Start of Block

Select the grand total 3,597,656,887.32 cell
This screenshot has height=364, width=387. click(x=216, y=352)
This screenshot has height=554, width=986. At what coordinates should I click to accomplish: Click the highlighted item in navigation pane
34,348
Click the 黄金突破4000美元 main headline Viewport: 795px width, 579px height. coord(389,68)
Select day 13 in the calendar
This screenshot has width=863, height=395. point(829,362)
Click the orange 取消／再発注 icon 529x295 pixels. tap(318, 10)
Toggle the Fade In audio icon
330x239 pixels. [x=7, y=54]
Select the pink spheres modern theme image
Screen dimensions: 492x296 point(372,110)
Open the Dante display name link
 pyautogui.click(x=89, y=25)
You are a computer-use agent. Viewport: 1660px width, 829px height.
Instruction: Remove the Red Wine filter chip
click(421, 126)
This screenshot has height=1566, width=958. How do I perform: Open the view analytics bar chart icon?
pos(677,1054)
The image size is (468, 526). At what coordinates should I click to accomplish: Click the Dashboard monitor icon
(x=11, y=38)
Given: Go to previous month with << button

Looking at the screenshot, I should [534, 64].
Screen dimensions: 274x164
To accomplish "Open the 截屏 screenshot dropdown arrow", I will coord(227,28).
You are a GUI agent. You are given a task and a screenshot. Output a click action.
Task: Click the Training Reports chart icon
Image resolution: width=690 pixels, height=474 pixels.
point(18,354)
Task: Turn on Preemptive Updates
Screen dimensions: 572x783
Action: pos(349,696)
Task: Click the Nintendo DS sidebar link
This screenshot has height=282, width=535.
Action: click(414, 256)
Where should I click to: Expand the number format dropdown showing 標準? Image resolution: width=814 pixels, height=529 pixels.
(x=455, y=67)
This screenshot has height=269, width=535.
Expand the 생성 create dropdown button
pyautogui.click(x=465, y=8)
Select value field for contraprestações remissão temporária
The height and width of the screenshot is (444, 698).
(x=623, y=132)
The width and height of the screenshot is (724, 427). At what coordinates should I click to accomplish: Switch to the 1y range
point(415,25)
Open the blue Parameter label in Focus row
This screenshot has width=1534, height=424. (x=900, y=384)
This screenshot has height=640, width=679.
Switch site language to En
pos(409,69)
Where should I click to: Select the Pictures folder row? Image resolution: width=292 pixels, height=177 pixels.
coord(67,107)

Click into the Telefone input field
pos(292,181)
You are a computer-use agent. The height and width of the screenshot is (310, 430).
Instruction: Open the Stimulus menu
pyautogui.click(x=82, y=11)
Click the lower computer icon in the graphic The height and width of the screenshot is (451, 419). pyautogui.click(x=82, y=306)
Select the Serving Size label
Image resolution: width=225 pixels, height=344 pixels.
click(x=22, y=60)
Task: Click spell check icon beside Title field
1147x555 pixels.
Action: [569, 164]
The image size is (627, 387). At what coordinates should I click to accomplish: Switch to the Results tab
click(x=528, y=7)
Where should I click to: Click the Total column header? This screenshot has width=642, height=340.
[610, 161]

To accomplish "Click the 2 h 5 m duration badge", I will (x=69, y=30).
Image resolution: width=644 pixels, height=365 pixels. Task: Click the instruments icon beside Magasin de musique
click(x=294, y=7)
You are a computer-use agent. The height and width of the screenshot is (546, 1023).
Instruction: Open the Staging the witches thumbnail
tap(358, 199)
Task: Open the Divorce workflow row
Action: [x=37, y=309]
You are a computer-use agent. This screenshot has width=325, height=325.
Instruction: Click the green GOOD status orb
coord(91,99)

End of Block

* Goal of the exercise *
For every line of the material above that contains the word "will", show the line.

* Exercise result *
To accomplish "Open the 截屏 screenshot dropdown arrow", I will coord(227,28).
To accomplish "Click the 2 h 5 m duration badge", I will (x=69, y=30).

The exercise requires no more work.